**Text under study:**
Apart from imatinib, other TKIs have also been used in other sarcoma histological subtypes. Pazopanib is a multi-targeted inhibitor of TK approved for use in renal cell carcinoma, ovarian cancer and, more recently, STS (30). In the treatment of STS, It was initially shown to have significant responses in the phase II setting in leiomyosarcoma, synovial sarcoma and other STS. Its activity in liposarcoma is less clear (31). Subsequently in a recently concluded phase III study of those responding subtypes, 369 angiogenesis inhibitor-naïve patients with metastatic STS who had failed first line chemotherapy were recruited. Patients were assigned randomly in the ratio of 2:1 (experiment:placebo). Patients in the experimental group were given pazopanib 800 mg daily. Median PFS were 4.6 months [95% confidence interval (CI): 3.7-4.8 months] and 1.6 months (0.9-1.8 months) for pazopanib and placebo respectively. OS were 12.5 and 10.7 months with pazopanib and placebo respectively. Although grade 3-4 toxicities were more common in the experimental group, they were generally well-tolerated (32). As a result of this study, STS is now also an approved indication. More importantly, pazopanib is the first new drug approved for treatment of non-GIST STS in many years. Its indication for leiomyosarcoma, synovial sarcoma and other non-GIST sarcoma has provided a new treatment option for this group of rare tumors. Further exploration of the less sensitive subtypes, such as liposarcoma, is on-going.
The signal transducer and activator of transcription 3 (STAT3) inhibitors
The STAT3 pathway is an important regulator of differentiation, proliferation, survival and angiogenesis of a normal human cell. Constitutive activation of STAT3 has been found to be involved in a number of cancers, and more recently and relevantly STS (33). The use of STAT3 inhibitors in STS is still in pre-clinical experimentation. Wang and colleagues have explored this potential. Following Western Blot data showing that 5 out of 6 STS cell lines expressed constitutively activated STAT3, they used the STAT3 inhibitor S3I-201 and showed an anti-proliferative effect on the majority of STS cell lines that harbored aberrant STAT3 (34). More pre-clinical in vivo studies are awaited.

**What you should do:**
Could you proceed with the passage on targeted therapies for soft tissue sarcoma, picking up right after its last sentence? The records have no connection to the passage on targeted therapies for soft tissue sarcoma.

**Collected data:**

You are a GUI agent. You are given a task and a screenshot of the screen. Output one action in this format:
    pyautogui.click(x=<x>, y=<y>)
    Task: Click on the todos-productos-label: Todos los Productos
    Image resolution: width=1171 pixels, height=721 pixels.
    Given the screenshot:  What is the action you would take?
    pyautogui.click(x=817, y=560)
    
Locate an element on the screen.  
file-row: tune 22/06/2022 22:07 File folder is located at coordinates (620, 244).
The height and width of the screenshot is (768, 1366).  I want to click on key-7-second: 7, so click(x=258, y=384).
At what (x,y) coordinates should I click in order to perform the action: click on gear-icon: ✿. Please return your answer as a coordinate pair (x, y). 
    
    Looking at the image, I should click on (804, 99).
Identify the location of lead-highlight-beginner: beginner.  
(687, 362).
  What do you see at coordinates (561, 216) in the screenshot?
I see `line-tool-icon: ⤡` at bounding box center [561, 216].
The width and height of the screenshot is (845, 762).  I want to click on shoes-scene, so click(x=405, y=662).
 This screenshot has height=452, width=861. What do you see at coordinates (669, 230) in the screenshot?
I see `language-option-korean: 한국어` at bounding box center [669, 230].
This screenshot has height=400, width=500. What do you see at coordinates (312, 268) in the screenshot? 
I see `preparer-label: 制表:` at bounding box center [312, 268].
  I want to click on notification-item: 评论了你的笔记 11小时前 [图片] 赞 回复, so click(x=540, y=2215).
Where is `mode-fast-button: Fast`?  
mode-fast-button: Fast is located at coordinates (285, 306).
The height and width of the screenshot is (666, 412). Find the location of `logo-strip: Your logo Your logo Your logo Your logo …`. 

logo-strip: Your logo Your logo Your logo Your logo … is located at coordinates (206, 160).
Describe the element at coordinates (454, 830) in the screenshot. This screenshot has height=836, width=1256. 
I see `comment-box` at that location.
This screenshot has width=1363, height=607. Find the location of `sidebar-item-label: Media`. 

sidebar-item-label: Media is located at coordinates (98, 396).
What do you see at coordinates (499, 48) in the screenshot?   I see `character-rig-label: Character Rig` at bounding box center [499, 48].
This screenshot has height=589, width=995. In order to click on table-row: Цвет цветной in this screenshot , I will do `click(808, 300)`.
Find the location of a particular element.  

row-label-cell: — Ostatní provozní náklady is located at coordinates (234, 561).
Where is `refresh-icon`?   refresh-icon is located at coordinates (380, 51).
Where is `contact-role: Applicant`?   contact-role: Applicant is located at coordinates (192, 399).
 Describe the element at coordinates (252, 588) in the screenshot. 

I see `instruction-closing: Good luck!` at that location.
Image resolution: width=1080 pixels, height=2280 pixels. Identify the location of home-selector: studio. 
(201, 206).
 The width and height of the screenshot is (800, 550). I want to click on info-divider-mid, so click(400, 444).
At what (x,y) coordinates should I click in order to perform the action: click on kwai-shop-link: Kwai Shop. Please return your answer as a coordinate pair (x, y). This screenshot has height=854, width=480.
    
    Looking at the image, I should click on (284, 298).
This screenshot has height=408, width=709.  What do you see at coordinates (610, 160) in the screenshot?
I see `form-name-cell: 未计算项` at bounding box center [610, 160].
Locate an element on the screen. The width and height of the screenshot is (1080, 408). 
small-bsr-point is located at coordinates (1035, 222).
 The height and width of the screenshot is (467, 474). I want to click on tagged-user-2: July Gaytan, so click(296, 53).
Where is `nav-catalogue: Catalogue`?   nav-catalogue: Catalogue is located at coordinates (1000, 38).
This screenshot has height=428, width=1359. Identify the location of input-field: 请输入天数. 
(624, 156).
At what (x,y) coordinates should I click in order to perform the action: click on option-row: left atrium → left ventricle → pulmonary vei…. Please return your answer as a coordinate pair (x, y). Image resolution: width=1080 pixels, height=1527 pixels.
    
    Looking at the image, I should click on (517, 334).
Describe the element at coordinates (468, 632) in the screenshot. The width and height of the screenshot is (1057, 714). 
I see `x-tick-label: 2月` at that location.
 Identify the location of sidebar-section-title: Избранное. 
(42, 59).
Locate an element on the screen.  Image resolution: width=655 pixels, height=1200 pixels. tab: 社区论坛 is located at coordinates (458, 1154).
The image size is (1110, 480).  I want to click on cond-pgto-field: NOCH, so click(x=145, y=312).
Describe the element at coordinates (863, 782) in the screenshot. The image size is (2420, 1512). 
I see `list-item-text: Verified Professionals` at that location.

**Answer to the problem:**
The mTOR pathway tightly regulates protein synthesis and cell homeostasis. Deregulation of this pathway is strongly linked to many hematological malignancies and solid tumors. In the mTOR pathway, the activation of a TK leads to activation of PI3K. Activated PI3K induces the activation of AKT, which in turns activate mTOR. This pathway is tightly regulated, for example by pTEN which inhibits PI3K (9), Aberrant expression or activation of any of these downstream signaling proteins contributes to tumor progression (35). GISTs, for example, have a high frequency of mutation of TK receptors, while other non-GISTs have a significant deregulation of the IGFR1 pathway, both of which lead to up-regulation of the mTOR pathway (36).
mTOR inhibitors have shown clinical activity in renal carcinoma, pancreatic neuroendocrine tumors and breast carcinoma (37-42). In STS there is emerging evidence of activity. An example of a non-GIST sarcoma in which mTOR inhibition has potential is perivascular epithelioid cell tumor (PEComa). PEComas are a group of rare sarcoma that has a high frequency of the tuberous sclerosis complex. Both TSC1 and TSC2 genes commonly implicated. Recent published data has suggested that mTOR inhibition has significant activity against PEComas (43), although there are cases of resistance (44).
Ridaforolimus is a mTOR inhibitor that has been trialed for advanced bone and soft tissue sarcoma. Patients with a wide range of histological subtypes who had received a variety of chemotherapy regimens and shown a response then received ridaforolimus 12.5 mg IV over 30 minutes once daily for 5 days every 2 weeks. Efficacy assessment and restaging was done every 8 weeks until disease progression or treatment plan change. A total of 212 patients were evaluated, 61 patients (28.8%) had clinical benefit response (CBR). Median PFS and OS were 15.3 and 40 weeks, respectively. Main adverse effects were stomatitis, rash, mouth ulceration, mucosal inflammation, and fatigue but were generally well-tolerated (45). However, this trial did not distinguish the outcome of the different histological subtypes, but rather analyzed them as a whole. A subsequent phase III trial was conducted to examine ridaforolimus as maintenance therapy after standard cytotoxic chemotherapy. Patients were randomized. The experimental group had 40 mg ridaforolimus once daily 5 days each week. The primary endpoint was PFS and secondary endpoint was OS, safety and tolerability. Median OS was 93.3 weeks with ridaforolimus compared with 83.4 weeks of the placebo group [hazard ratio (HR) =0.88; 95% CI: 0.72-1.08; P=0.23]. However PFS was significantly improved (HR =0.72; 95% CI: 0.61-0.85; P=0.0001; median PFS: 17.7 vs. 14.6 weeks). Drug was again well tolerated with predictable adverse events as seen in the previous phase II trial. Although these trials have shown statistically significant changes, their clinical impact is less clear (46). Additional studies using another mTOR inhibitor, everolimus are ongoing (36).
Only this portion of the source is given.